Exercise details => Quote all lines below exactly. Images stay out.

- - -

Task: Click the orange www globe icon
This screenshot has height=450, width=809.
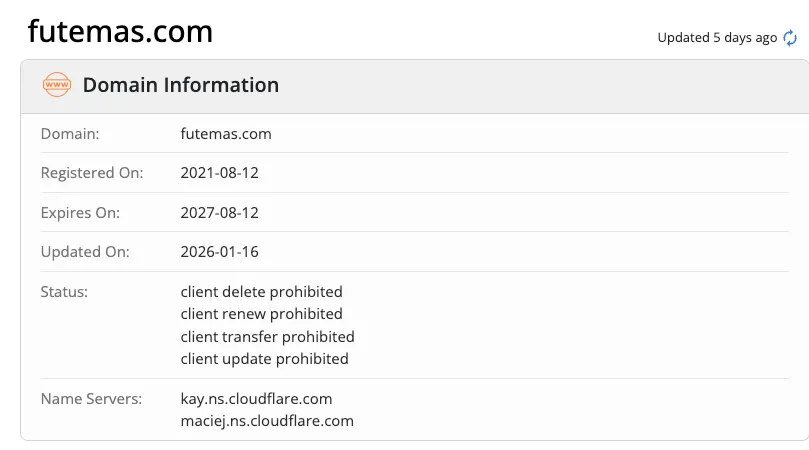Action: tap(57, 85)
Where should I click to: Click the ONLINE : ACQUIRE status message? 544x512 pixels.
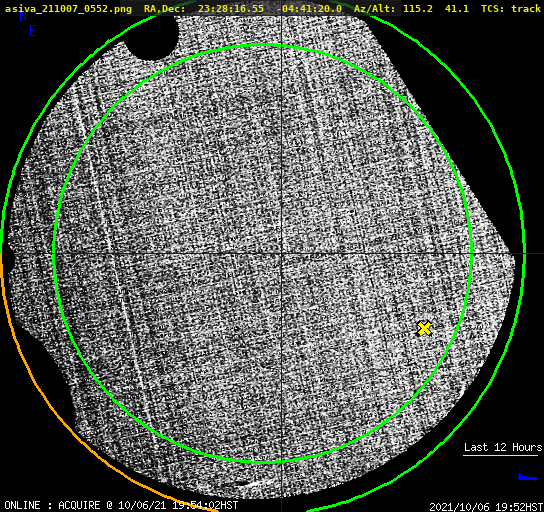[121, 505]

- - -

Result =>
Task: Click the orange www globe icon
This screenshot has height=450, width=809.
Action: tap(57, 85)
Where should I click to: Click the ONLINE : ACQUIRE status message? 544x512 pixels.
[121, 505]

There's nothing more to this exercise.